Today, I'm happy with being a boss lady. There may have been road blocks and detours but those were all chance. If I had begun to doubt or change who I was so as to please some boys and men my life would have definitely been less happy and less fulfilled than it is. And although I survived being called bossy, I know that some other girl's ambitions could have been truncated by those very words. So I say yes to Ban Bossy


I know it's a controversial campaign, and may never take off. But the fact is that girls are called bossy four times more than boys, and women face the same in the workplace where bossy is used in a way to make them feel ashamed of themselves when they try to assert themselves or lead others.

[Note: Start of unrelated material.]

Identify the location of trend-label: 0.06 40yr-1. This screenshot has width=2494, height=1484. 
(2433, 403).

I also know that bossy can sometimes mean that a person is overbearing and egotistical, and loves to dominate without taking other people's feelings or contributions into account. If that is your little girl, friend or work colleague, correct in love with the right words, not bossy.

However, if your little girl is simply exhibiting leadership skills in the way that other children follow her lead happily, then encourage her. Do not call her bossy or try to put her in her place, behind the boys. That could be the future president you just replaced.

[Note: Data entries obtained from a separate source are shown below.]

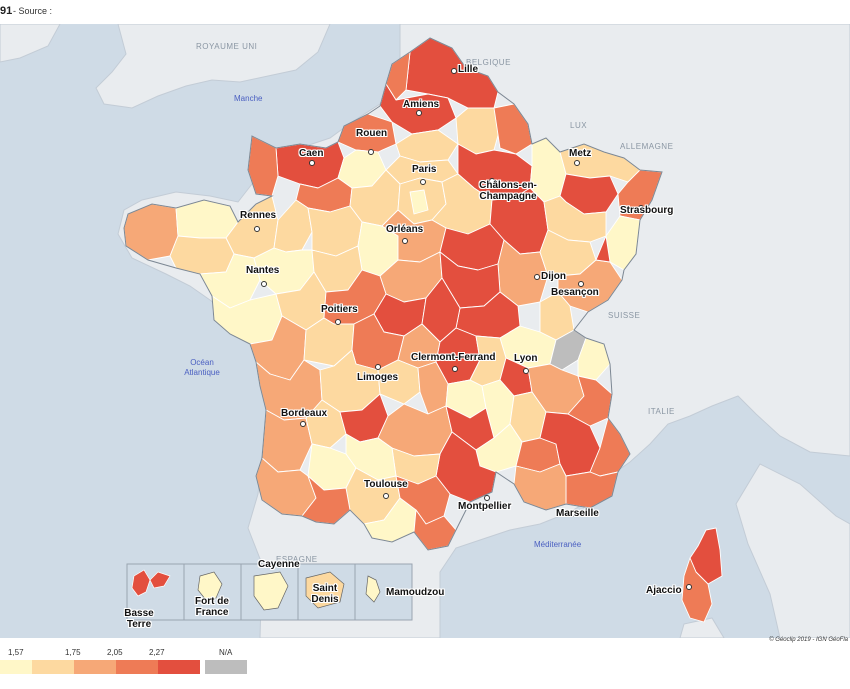  Describe the element at coordinates (340, 310) in the screenshot. I see `city-label-poitiers: Poitiers` at that location.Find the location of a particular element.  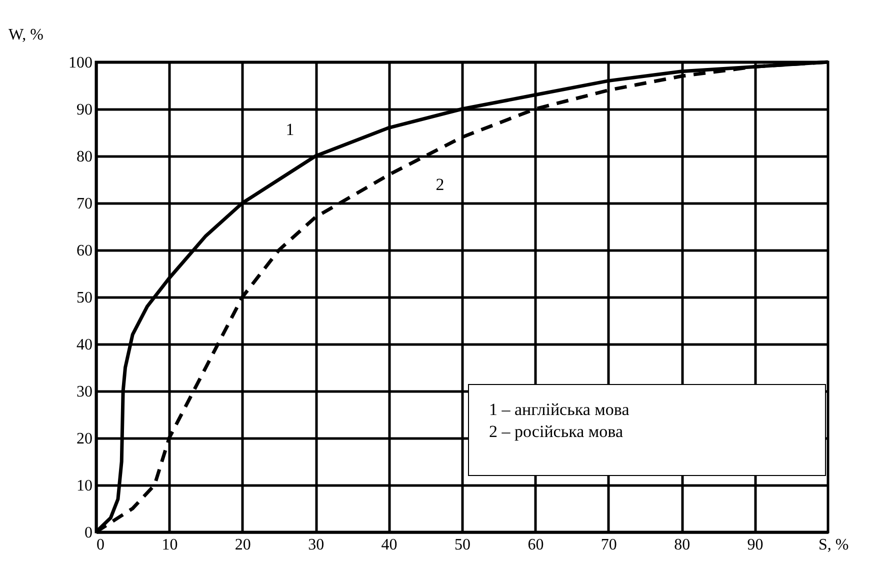

y-tick-label: 70 is located at coordinates (84, 204).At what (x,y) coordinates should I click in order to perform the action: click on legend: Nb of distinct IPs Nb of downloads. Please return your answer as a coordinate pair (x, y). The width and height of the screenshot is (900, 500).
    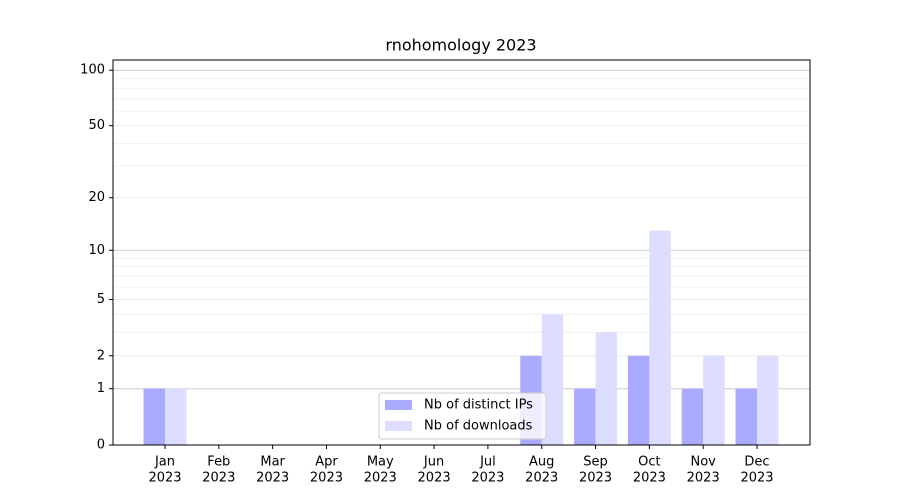
    Looking at the image, I should click on (462, 416).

  1. God bless you for this write-up Myne. We basically had the same life experiences. But my dad encouraged me to strive for and push for things. My mother know mothers, the 'long term' ie marriage is the major concern. But she played her part and my father's encouragement was the loudest. He pushed me to read every piece of literature I found, to ask questions, to be direct, to look people in the eyes etc. But it gets confusing when you are being groomed for greatness at home but outside, society insists on curbing your enthusiasm. I eventually went the way I was groomed at home: take no prisoners, claw your way to the top, be strong, think for yourself, question things. Yes, some people have used bossy, stubborn, argumentative, loud mouth to describe me but you know what, I wear those things as a badge of honour. I am not bossy, I am a BOSS. I totally support this movement. It is time to end the suffering of little girls who are like I once was; who have often confused their innate leadership skills with being ornery because that is what society tells them. *sorry for the post /comment btw.*

  2. I hope my girl grows into a boss lady...I promise to do all I can to help her be who she is! Great piece.

  3. I think my favorite part of the initiative is that they were smart enough to focus on children. Our next generation should not feel the need to down because of their gender.

  4. For the sake of gender equity, I would prefer boss to boss lady. Great write up.